Week commencing 22 March 2010

 

Previous Newsletters

 

New MSc degree scheme on High Frequency Finance and Trading launched

From October 2010 the School will be admitting students into an exciting new MSc scheme on High Frequency Finance and Trading.

This MSc programme aims to equip students with the core concepts and quantitative methods in high-frequency finance along with the operational skills to use state-of-the-art computational methods for financial modelling. The main objective of this degree scheme is to enable students to attain an understanding of financial markets at the level of individual trades occurring over sub-millisecond timescales, and apply this to the development of real-time approaches to trading and risk-management.

In addition to traditional topics in financial econometrics and market microstructure theory, there will be special emphasis on statistical and computational methods for modelling trading strategies and predictive services that are deployed by hedge funds, algorithmic trading groups, derivatives desks and risk management departments.

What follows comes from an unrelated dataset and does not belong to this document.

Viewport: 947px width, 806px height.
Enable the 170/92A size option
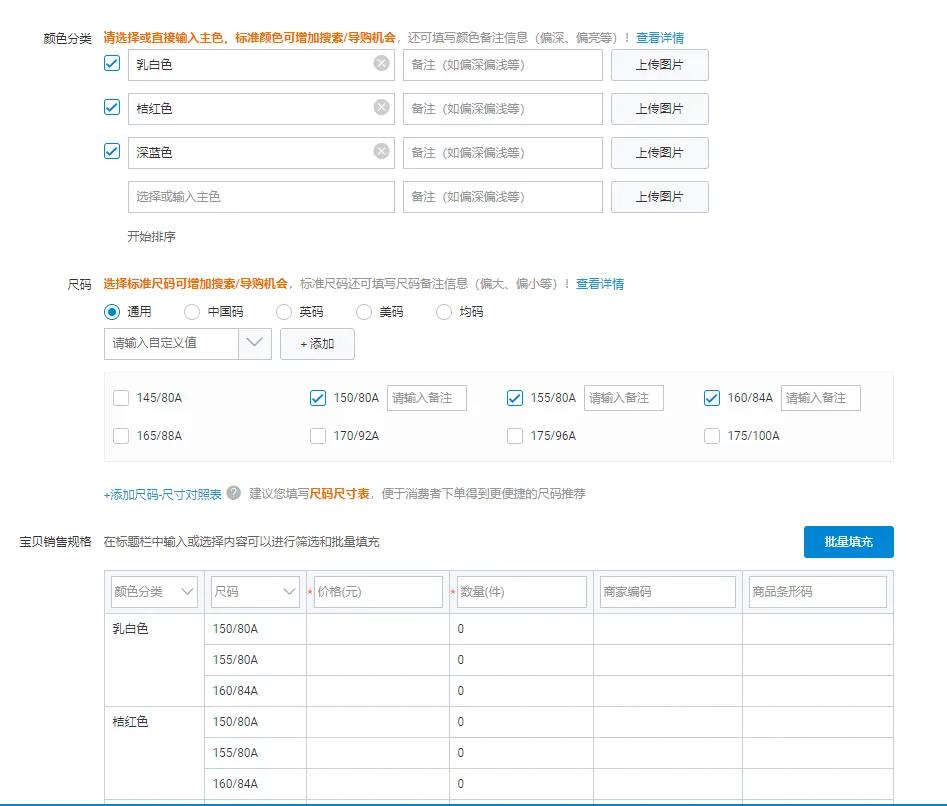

The courses will include hands-on projects on topics such as order book analysis, VWAP & TWAP, pairs trading, statistical arbitrage, and market impact functions. The student will have the opportunity to study the use of financial market simulators for stress testing trading strategies, and designing electronic trading platforms.

More information on the new course can be found here.

 

Best Presentation Prize at the CCFEA Workshop

Iacopo GiampaoliIacopo Giampaoli received the award for Best Presentation at the recent CCFEA Workshop. Professor Edward Tsang, Director of CCFEA,  presented Iacopo with a cheque for £100 and a certificate. For more information on the CCFEA Workshop, click here.

 

 

 

 

 

Staff News

Professor Klaus McDonald-MaierProfessor Klaus McDonald-Maier has been invited to serve as a College member for EPSRC.

 

 

 

 

 

 

 

Papers Accepted

B. Awwad Shiekh Hasan , J.Q. Gan and Q. Zhang, Multi-Objective evolutionary methods for channel selection in Brain-Computer Interfaces: some preliminary experimental results, In proceedings of the World Congress on Computational Intelligence, WCCI 2010, Barcelona, Spain.
 
Abstract - This paper presents a comparative study among three evolutionary and search based methods to solve the problem of channel selection for Brain-Computer Interface (BCI) systems. Multi-Objective Particle Swarm Optimization (MOPSO) method is compared to Multi-Objective Evolutionary Algorithm based on Decomposition (MOEA/D) and single objective Sequential Floating Forward Search (SFFS) method. The methods are tested on the first data set for BCI-Competition IV. The results show the usefulness of the multi-objective evolutionary methods in achieving similar accuracy results to the extensive search method with fewer channels and less computational time.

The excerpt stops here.